■ EXERCISE INSTRUCTIONS
Retype everything in the primaries and voter registration passage below, from "Upcoming primaries" down to "on Sept. 15.", word for word.

··· TEXT PASSAGE ···

Most states have held primary elections as they reduce the field for the presidential election ballot. Voters in Connecticut, Georgia, Minnesota, South Dakota, Vermont and Wisconsin made their voices heard today.

Upcoming primaries

The next round of state primaries will take place on Tuesday, Aug. 18, in Alaska, Florida and Wyoming.

Voters in Delaware, Massachusetts, New Hampshire and Rhode Island will have their turn in September.

Massachusetts voters will cast ballots on Sept. 1. New Hampshire and Rhode Island voters will follow suit on Sept. 8. Delaware voters will wrap up the month’s primaries on Sept. 15.

Registering to vote

With the fall election approaching, it is important to get registered now to ensure your voice is heard.

Deadline to register

Deadlines to voter registration are all over the map, but in many states you need to register at least 20 days before heading to the voting booth to fill out your ballot.

Rules for registering

For most states you can register to vote in person or by mail. Depending on your state, you may be able to print your registration form from a website or pick one up in person from the department of motor vehicles, local board of elections office, post office, library or other locations designated by state officials.

About four-fifths of all states either use or are in the process of taking advantage of the internet to simplify the voter registration process.

··· DATA SHOWN ···

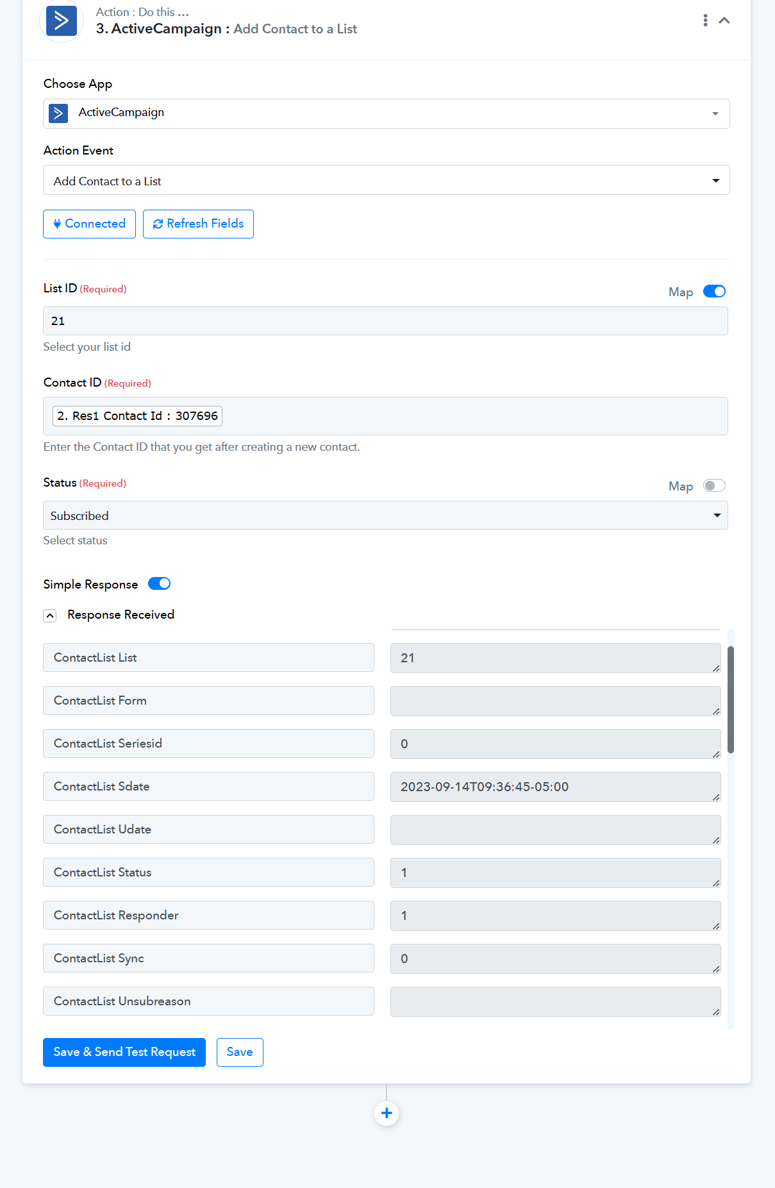Click the ActiveCampaign logo in step header

click(x=62, y=21)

···

■ THE ANSWER
Upcoming primaries

The next round of state primaries will take place on Tuesday, Aug. 18, in Alaska, Florida and Wyoming.

Voters in Delaware, Massachusetts, New Hampshire and Rhode Island will have their turn in September.

Massachusetts voters will cast ballots on Sept. 1. New Hampshire and Rhode Island voters will follow suit on Sept. 8. Delaware voters will wrap up the month’s primaries on Sept. 15.